§ **WHAT TO PRODUCE**
Copy the Shelleyan Orphan article below word for word.

§ **SOURCE DOCUMENT**
━━━━━━━━━━

- Genres: Alternative rock, dream pop, chamber pop, baroque pop
- Labels: Rough Trade, Columbia, One Little Indian
- Past members: Caroline Crawley Jemaur Tayle

= Shelleyan Orphan =

British alternative music group

Shelleyan Orphan were a British alternative music group that came to prominence in the 1980s and early 1990s. They played a style of pop influenced by chamber music, and which featured dual male-female vocals.

==Career==
In 1980, Caroline Crawley and Jemaur Tayle met in Bournemouth, England, where they discovered a mutual appreciation of poet Percy Bysshe Shelley. Two years later, after taking the name Shelleyan Orphan from the Shelley poem Spirit of Solitude, the pair moved to London to seek out orchestral elements to add to their voices.

In June 1984, the band got their first break and landed a session with Kid Jensen for BBC Radio 1. The band signed with Rough Trade Records in 1986, and released the singles, "Cavalry of Cloud" and "Anatomy of Love".

In 1987, the band released their first of four albums: Helleborine. Named after the Helleborine orchid said to have the power to cure madness, the album was recorded at Abbey Road Studios with producer Haydn Bendall. Helleborine included an assortment of guest musicians including Stuart Elliott (the drummer for Kate Bush), and Kate's brother Paddy Bush.

In 1989, they released Century Flower. So called after a flower that blooms only once in its lifetime, this album was intended to mark "an event which affects enormous change, maybe once in a century: on a world scale, the atomic bomb: on a personal level, the death of someone close to you". Produced by David M. Allen, the band's sound caught the ear of The Cure's Robert Smith, who invited the band to accompany them on their Prayer Tour. While on that tour, Caroline Crawley began a relationship with Cure drummer Boris Williams.

━━━━━━━━━━

§ **LISTED ENTRIES**

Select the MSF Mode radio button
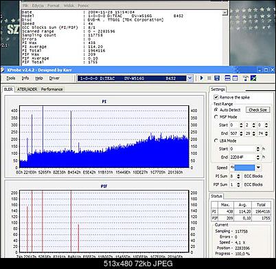Screen dimensions: 276x269 click(x=216, y=117)
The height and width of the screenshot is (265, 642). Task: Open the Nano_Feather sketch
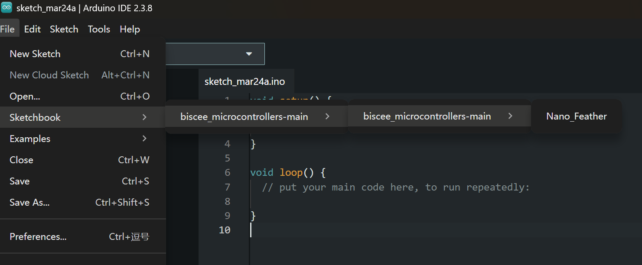[576, 116]
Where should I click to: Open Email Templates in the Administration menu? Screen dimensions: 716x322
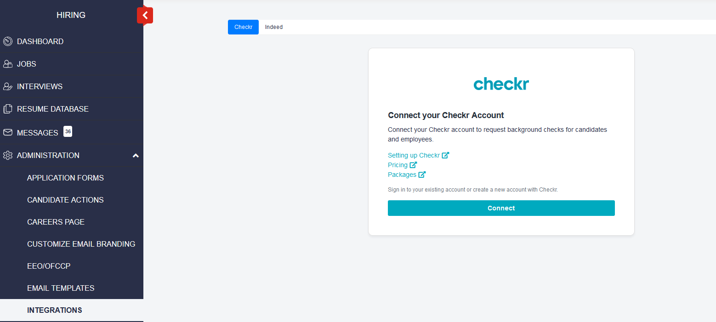click(x=60, y=288)
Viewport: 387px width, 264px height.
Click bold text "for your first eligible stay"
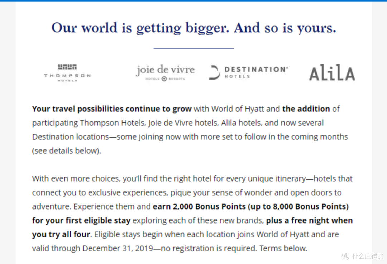coord(81,221)
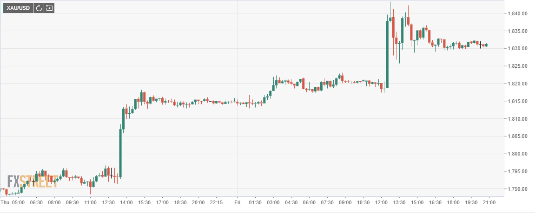Click the 1,830.00 price axis label

pos(517,49)
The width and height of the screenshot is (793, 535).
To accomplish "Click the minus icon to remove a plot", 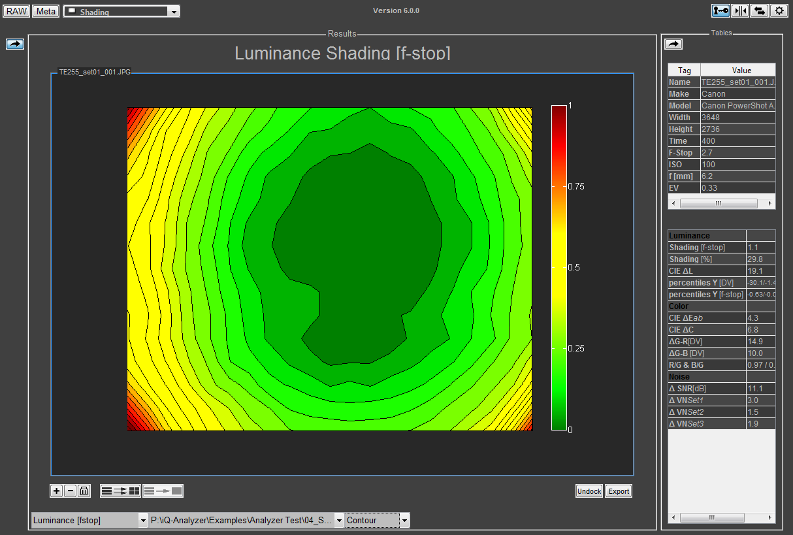I will tap(70, 491).
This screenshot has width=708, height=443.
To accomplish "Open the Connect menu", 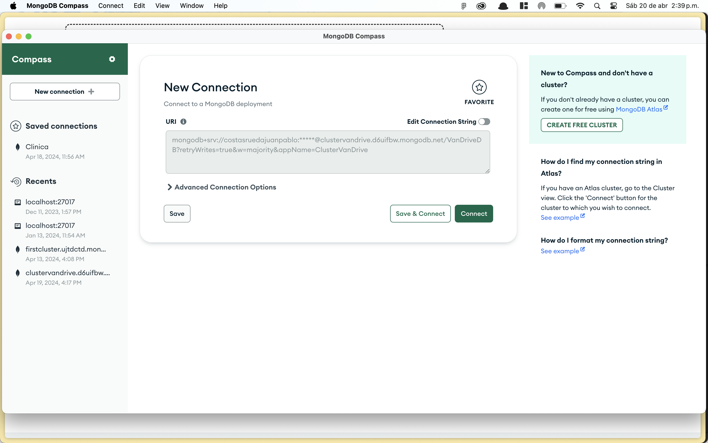I will [x=111, y=6].
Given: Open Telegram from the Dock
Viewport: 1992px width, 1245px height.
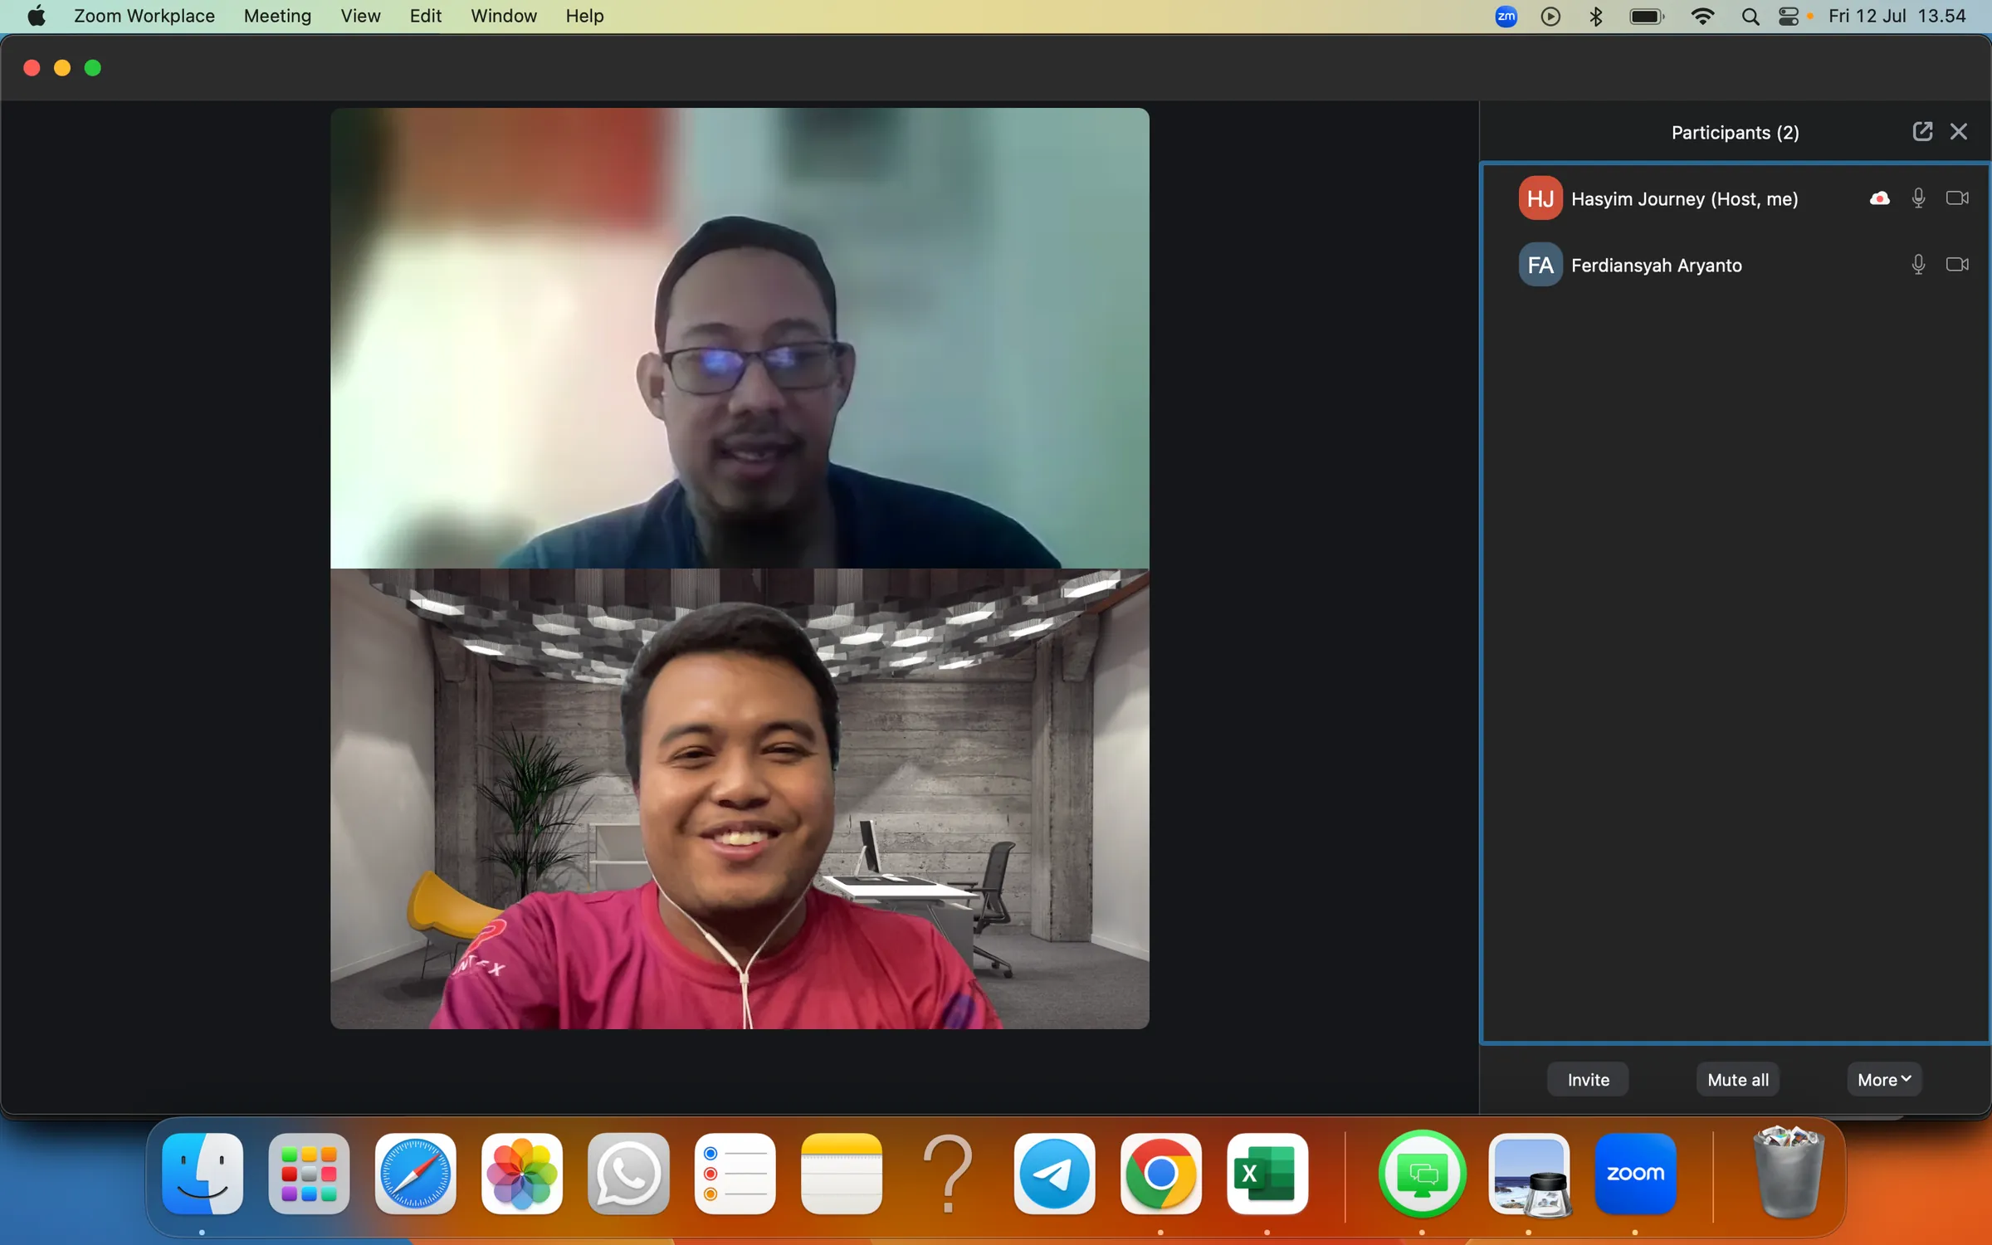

━━━━━━━━━━

§ **TASK ANSWER**
- Genres: Alternative rock, dream pop, chamber pop, baroque pop
- Labels: Rough Trade, Columbia, One Little Indian
- Past members: Caroline Crawley Jemaur Tayle

= Shelleyan Orphan =

British alternative music group

Shelleyan Orphan were a British alternative music group that came to prominence in the 1980s and early 1990s. They played a style of pop influenced by chamber music, and which featured dual male-female vocals.

==Career==
In 1980, Caroline Crawley and Jemaur Tayle met in Bournemouth, England, where they discovered a mutual appreciation of poet Percy Bysshe Shelley. Two years later, after taking the name Shelleyan Orphan from the Shelley poem Spirit of Solitude, the pair moved to London to seek out orchestral elements to add to their voices.

In June 1984, the band got their first break and landed a session with Kid Jensen for BBC Radio 1. The band signed with Rough Trade Records in 1986, and released the singles, "Cavalry of Cloud" and "Anatomy of Love".

In 1987, the band released their first of four albums: Helleborine. Named after the Helleborine orchid said to have the power to cure madness, the album was recorded at Abbey Road Studios with producer Haydn Bendall. Helleborine included an assortment of guest musicians including Stuart Elliott (the drummer for Kate Bush), and Kate's brother Paddy Bush.

In 1989, they released Century Flower. So called after a flower that blooms only once in its lifetime, this album was intended to mark "an event which affects enormous change, maybe once in a century: on a world scale, the atomic bomb: on a personal level, the death of someone close to you". Produced by David M. Allen, the band's sound caught the ear of The Cure's Robert Smith, who invited the band to accompany them on their Prayer Tour. While on that tour, Caroline Crawley began a relationship with Cure drummer Boris Williams.